Input records -
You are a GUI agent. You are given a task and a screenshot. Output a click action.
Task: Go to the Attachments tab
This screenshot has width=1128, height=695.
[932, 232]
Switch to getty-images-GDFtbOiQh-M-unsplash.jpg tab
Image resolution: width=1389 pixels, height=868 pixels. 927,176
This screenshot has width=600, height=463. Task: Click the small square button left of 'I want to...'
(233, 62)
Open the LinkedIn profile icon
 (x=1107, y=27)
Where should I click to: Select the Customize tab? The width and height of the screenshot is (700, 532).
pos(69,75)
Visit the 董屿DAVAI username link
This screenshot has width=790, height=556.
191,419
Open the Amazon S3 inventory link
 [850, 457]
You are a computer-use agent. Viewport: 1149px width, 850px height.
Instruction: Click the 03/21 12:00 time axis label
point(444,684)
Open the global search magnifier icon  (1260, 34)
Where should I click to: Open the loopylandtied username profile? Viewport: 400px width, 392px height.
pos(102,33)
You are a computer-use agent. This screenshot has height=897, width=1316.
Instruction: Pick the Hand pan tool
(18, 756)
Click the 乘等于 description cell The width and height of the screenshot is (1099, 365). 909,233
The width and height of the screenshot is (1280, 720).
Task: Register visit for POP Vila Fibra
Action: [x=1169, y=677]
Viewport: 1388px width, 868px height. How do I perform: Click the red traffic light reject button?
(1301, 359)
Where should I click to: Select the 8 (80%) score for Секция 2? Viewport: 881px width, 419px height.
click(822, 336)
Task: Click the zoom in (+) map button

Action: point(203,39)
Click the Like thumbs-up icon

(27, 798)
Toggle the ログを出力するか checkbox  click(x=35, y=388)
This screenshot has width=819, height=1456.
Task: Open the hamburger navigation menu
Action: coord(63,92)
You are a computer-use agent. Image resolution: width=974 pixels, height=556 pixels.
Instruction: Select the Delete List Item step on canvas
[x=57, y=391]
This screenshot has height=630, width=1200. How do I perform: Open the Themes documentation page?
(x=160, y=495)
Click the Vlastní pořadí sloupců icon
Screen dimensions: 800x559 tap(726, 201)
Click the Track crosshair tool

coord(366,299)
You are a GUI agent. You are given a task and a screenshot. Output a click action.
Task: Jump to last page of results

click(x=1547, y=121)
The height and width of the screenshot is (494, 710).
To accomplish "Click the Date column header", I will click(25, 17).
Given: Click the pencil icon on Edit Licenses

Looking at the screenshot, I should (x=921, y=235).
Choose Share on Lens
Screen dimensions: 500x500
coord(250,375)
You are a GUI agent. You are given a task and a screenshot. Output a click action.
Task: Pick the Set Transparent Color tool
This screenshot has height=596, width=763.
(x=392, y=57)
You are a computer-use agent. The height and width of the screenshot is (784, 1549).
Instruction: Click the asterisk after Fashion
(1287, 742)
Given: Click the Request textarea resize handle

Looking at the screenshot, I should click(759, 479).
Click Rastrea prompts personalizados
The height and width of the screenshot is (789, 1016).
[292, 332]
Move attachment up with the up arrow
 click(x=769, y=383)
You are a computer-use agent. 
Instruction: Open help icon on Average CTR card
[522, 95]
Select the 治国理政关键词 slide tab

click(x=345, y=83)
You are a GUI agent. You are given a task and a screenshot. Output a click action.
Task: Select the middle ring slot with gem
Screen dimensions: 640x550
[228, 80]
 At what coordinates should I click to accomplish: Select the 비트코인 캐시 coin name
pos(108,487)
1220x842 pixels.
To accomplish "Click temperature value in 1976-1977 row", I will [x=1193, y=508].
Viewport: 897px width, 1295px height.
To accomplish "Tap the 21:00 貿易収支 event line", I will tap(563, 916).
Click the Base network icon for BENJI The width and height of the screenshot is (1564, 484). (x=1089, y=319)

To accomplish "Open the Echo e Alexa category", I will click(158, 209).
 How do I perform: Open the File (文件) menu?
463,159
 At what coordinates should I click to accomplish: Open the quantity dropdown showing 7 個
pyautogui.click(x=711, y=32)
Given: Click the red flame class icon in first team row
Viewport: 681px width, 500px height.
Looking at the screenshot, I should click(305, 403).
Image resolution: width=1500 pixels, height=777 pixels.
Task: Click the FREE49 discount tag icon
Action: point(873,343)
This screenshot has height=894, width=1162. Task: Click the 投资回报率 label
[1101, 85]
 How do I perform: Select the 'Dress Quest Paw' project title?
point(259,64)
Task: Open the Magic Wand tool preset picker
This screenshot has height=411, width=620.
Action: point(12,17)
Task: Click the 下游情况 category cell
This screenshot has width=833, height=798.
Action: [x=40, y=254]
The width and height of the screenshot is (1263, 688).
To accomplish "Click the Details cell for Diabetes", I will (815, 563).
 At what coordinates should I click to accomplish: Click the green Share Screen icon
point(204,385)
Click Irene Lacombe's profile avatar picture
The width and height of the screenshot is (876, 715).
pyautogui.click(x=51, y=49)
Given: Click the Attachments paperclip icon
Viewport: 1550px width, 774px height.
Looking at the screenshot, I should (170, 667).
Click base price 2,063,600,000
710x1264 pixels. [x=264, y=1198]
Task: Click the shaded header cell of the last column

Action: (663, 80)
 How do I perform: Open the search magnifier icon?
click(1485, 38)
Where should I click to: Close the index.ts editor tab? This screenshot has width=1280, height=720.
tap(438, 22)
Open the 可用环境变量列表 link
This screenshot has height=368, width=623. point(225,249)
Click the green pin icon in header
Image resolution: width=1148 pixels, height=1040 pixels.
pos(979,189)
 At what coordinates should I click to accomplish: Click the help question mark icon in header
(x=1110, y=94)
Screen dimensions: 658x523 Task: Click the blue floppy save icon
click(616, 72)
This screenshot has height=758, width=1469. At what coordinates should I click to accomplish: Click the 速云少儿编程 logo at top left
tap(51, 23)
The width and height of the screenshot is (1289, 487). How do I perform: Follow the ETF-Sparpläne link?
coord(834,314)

About this exercise - Nothing should be dropped: transcribe all the material exactly.

Task output -
You are a GUI agent. You are given a task and a screenshot. Output a click action.
Task: Go to the Attachments tab
This screenshot has width=1128, height=695.
[932, 232]
Switch to getty-images-GDFtbOiQh-M-unsplash.jpg tab
Image resolution: width=1389 pixels, height=868 pixels. 927,176
This screenshot has width=600, height=463. Task: Click the small square button left of 'I want to...'
(233, 62)
Open the LinkedIn profile icon
 (x=1107, y=27)
Where should I click to: Select the Customize tab? The width and height of the screenshot is (700, 532).
pos(69,75)
Visit the 董屿DAVAI username link
This screenshot has width=790, height=556.
191,419
Open the Amazon S3 inventory link
 [850, 457]
You are a computer-use agent. Viewport: 1149px width, 850px height.
Instruction: Click the 03/21 12:00 time axis label
point(444,684)
Open the global search magnifier icon  (1260, 34)
Where should I click to: Open the loopylandtied username profile? Viewport: 400px width, 392px height.
pos(102,33)
You are a computer-use agent. This screenshot has height=897, width=1316.
Instruction: Pick the Hand pan tool
(18, 756)
Click the 乘等于 description cell The width and height of the screenshot is (1099, 365). 909,233
The width and height of the screenshot is (1280, 720).
Task: Register visit for POP Vila Fibra
Action: [x=1169, y=677]
Viewport: 1388px width, 868px height. How do I perform: Click the red traffic light reject button?
(1301, 359)
Where should I click to: Select the 8 (80%) score for Секция 2? Viewport: 881px width, 419px height.
click(822, 336)
Task: Click the zoom in (+) map button

Action: point(203,39)
Click the Like thumbs-up icon

(27, 798)
Toggle the ログを出力するか checkbox  click(x=35, y=388)
This screenshot has width=819, height=1456.
Task: Open the hamburger navigation menu
Action: coord(63,92)
You are a computer-use agent. Image resolution: width=974 pixels, height=556 pixels.
Instruction: Select the Delete List Item step on canvas
[x=57, y=391]
This screenshot has height=630, width=1200. How do I perform: Open the Themes documentation page?
(x=160, y=495)
Click the Vlastní pořadí sloupců icon
Screen dimensions: 800x559 tap(726, 201)
Click the Track crosshair tool

coord(366,299)
You are a GUI agent. You are given a task and a screenshot. Output a click action.
Task: Jump to last page of results

click(x=1547, y=121)
The height and width of the screenshot is (494, 710).
To accomplish "Click the Date column header", I will click(25, 17).
Given: Click the pencil icon on Edit Licenses

Looking at the screenshot, I should (x=921, y=235).
Choose Share on Lens
Screen dimensions: 500x500
coord(250,375)
You are a GUI agent. You are given a task and a screenshot. Output a click action.
Task: Pick the Set Transparent Color tool
This screenshot has height=596, width=763.
(x=392, y=57)
You are a computer-use agent. The height and width of the screenshot is (784, 1549).
Instruction: Click the asterisk after Fashion
(1287, 742)
Given: Click the Request textarea resize handle

Looking at the screenshot, I should click(759, 479).
Click Rastrea prompts personalizados
The height and width of the screenshot is (789, 1016).
[292, 332]
Move attachment up with the up arrow
 click(x=769, y=383)
You are a computer-use agent. 
Instruction: Open help icon on Average CTR card
[522, 95]
Select the 治国理政关键词 slide tab

click(x=345, y=83)
You are a GUI agent. You are given a task and a screenshot. Output a click action.
Task: Select the middle ring slot with gem
Screen dimensions: 640x550
[228, 80]
 At what coordinates should I click to accomplish: Select the 비트코인 캐시 coin name
pos(108,487)
1220x842 pixels.
To accomplish "Click temperature value in 1976-1977 row", I will [x=1193, y=508].
Viewport: 897px width, 1295px height.
To accomplish "Tap the 21:00 貿易収支 event line", I will tap(563, 916).
Click the Base network icon for BENJI The width and height of the screenshot is (1564, 484). (x=1089, y=319)

To accomplish "Open the Echo e Alexa category", I will click(158, 209).
 How do I perform: Open the File (文件) menu?
463,159
 At what coordinates should I click to accomplish: Open the quantity dropdown showing 7 個
pyautogui.click(x=711, y=32)
Given: Click the red flame class icon in first team row
Viewport: 681px width, 500px height.
Looking at the screenshot, I should click(305, 403).
Image resolution: width=1500 pixels, height=777 pixels.
Task: Click the FREE49 discount tag icon
Action: point(873,343)
This screenshot has height=894, width=1162. Task: Click the 投资回报率 label
[1101, 85]
 How do I perform: Select the 'Dress Quest Paw' project title?
point(259,64)
Task: Open the Magic Wand tool preset picker
This screenshot has height=411, width=620.
Action: point(12,17)
Task: Click the 下游情况 category cell
This screenshot has width=833, height=798.
Action: [x=40, y=254]
The width and height of the screenshot is (1263, 688).
To accomplish "Click the Details cell for Diabetes", I will (815, 563).
 At what coordinates should I click to accomplish: Click the green Share Screen icon
point(204,385)
Click Irene Lacombe's profile avatar picture
The width and height of the screenshot is (876, 715).
pyautogui.click(x=51, y=49)
Given: Click the Attachments paperclip icon
Viewport: 1550px width, 774px height.
Looking at the screenshot, I should (170, 667).
Click base price 2,063,600,000
710x1264 pixels. [x=264, y=1198]
Task: Click the shaded header cell of the last column

Action: (663, 80)
 How do I perform: Open the search magnifier icon?
click(1485, 38)
Where should I click to: Close the index.ts editor tab? This screenshot has width=1280, height=720.
tap(438, 22)
Open the 可用环境变量列表 link
This screenshot has height=368, width=623. point(225,249)
Click the green pin icon in header
Image resolution: width=1148 pixels, height=1040 pixels.
pos(979,189)
 At what coordinates should I click to accomplish: Click the help question mark icon in header
(x=1110, y=94)
Screen dimensions: 658x523 Task: Click the blue floppy save icon
click(616, 72)
This screenshot has height=758, width=1469. At what coordinates should I click to accomplish: Click the 速云少儿编程 logo at top left
tap(51, 23)
The width and height of the screenshot is (1289, 487). How do I perform: Follow the ETF-Sparpläne link?
coord(834,314)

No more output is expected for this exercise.